PROBLEM TO SOLVE -
In the forum post below, how long can a single BPF function take to run in virtualized environments?

SOURCE TEXT -
--------

Re: [iovisor-dev] Out of order clock values when tracing scheduling events

Alban Crequy via iovisor-dev Mon, 24 Jul 2017 03:33:08 -0700

Hi,

I have another issue with timestamps returned by bpf_ktime_get_ns()
but I am not sure I identified the root cause:
https://github.com/weaveworks/scope/issues/2650


I have a few questions that might help to understand:

- Does the issue happen when you use a percpu map?
https://github.com/iovisor/bcc/blob/master/docs/reference_guide.md#7-bpf_percpu_array

- Do you test on bare metal or on some kind of VM such as on EC2, GCE
or VirtualBox?

My problem does not happen on bare metal, only in virtualized
environments. I noticed that one BPF function can take more than 100ms
in virtualized environments, presumably because the hypervisor
schedule the CPU to another VM. I took two timestamps with
bpf_ktime_get_ns() in the same BPF function and I check the
difference. On bare metal, I have not noticed this kind of variable
time of execution.

--------

(Dataset listing)
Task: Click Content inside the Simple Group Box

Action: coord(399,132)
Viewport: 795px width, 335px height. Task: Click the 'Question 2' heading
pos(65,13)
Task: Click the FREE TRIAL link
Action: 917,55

--------

WRITTEN SOLUTION -
More than 100ms.